*Supplied passage*
Inductor Device

Abstract

An inductor device includes a coil, two conductive bases and a shell. The coil is located over and coupled with the two conductive bases. The shell covers the coil and exposes partial conductor bases. The shell is made by an alloy material consisting of Fe, Cr, Si, Mn, S, C, P and Al. The weight ratio of Cr is 10.5%˜13.5%, Si is 0.1%˜0.5%, Mn is 0.1%˜1.0%, S is 0.01%˜0.053%, C is 0.01%˜0.05%, P is 0.01%˜0.05% and Al is 0.1%˜1.0%.

Description

RELATED APPLICATIONS

This application claims priority to Taiwan Application Serial Number 099137653, filed Nov. 2, 2010, which is herein incorporated by reference.

FIELD OF INVENTION

The present invention relates to an inductor device. More particularly, the present invention relates to an inductor device formed by pre-alloyed powder.

DESCRIPTION OF RELATED ART

An inductor or a reactor is a passive electrical component that can store energy in a magnetic field created by the electric current passing through it. An inductor's ability to store magnetic energy is measured by its inductance, in units of henries.

Typically, an inductor is constructed as a coil of conducting material, typically copper wire, wrapped around a core either of air or of ferromagnetic material. Core materials with a higher permeability than air increase the magnetic field and confine it closely to the inductor, thereby increasing the inductance. For example, Ferromagnetic-core or iron-core inductors use a magnetic core made of a ferromagnetic material such as iron or ferrite to increase the inductance. The coil and the core are packaged in a shell to form an inductor device.

However, the shell of the typical inductor is formed by a single material. It is very difficult to add different material to improve the characteristic of the shell.

SUMMARY

This present invention provides an inductor device with a shell formed by pre-alloyed powder.

The present invention provides an inductor device includes a coil, two conductor bases and a shell. The coil is located over and coupled with the two conductor bases. The shell covers the coil and exposes partial conductor bases. The shell is made by the material consisted of Fe, Cr, Si, Mn, S, C, P and Al. The weight ratio of Cr is 10.5%˜13.5%, Si is 0.1%˜0.5%, Mn is 0.1%˜1.0%, S is 0.01%˜0.053%, C is 0.01%˜0.05%, P is 0.01%˜0.05% and Al is 0.1%˜1.0%.

In an embodiment, the coil is constructed by a conductive line wrapped around an axle.

In an embodiment, a powder metallurgy process is used to mix a plurality of pre-alloyed metal powder to form the alloy material.

In an embodiment, the pre-alloyed metal powders are produced by gas, water and air atomization.

In an embodiment, each conductive base further comprise one extended part, when the coil is covered by the shell, the extended part extends out the shell and is bent up or down to fix the conductive bases with the shell.

In an embodiment, each conductive base further comprises one coupling position for receiving a corresponding end of the coil.

Accordingly, the shell of the inductor device in the present invention is made by a typical powder metallurgy process to mix different pre-alloyed metal powders. By mixing different material to form the shell can improve the characteristic of the shell.

*What you have to do*
Answer these questions from the inductor patent above.
(a) In what unit does the inductor patent say inductance is measured?
(b) What is the serial number of the Taiwan application to which priority is claimed?
(c) According to one embodiment, by what methods are the pre-alloyed metal powders produced?

*Raw data*

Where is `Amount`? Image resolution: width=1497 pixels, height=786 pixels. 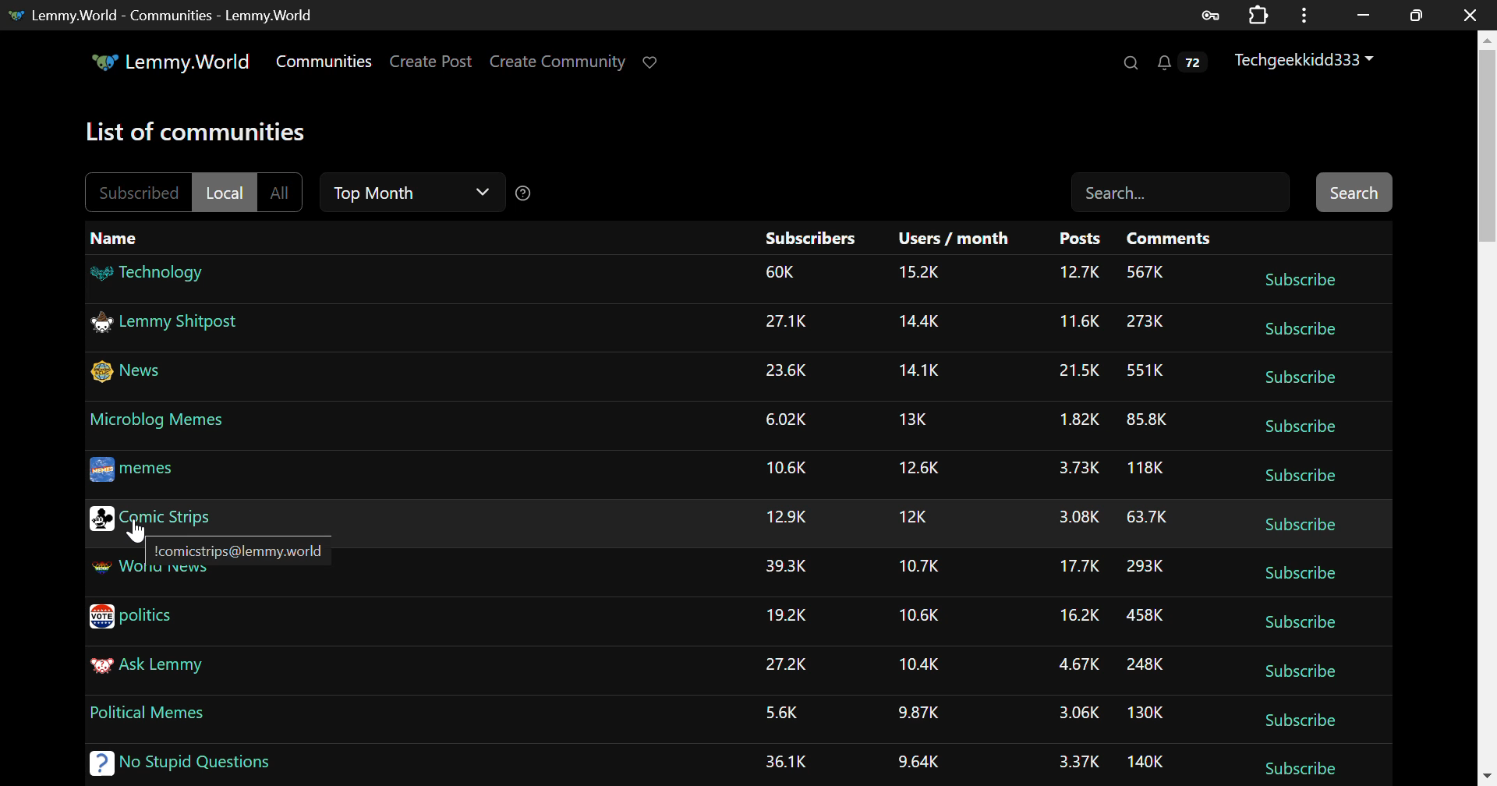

*Result for this exercise*
(a) Henries.
(b) 099137653.
(c) Gas, water and air atomization.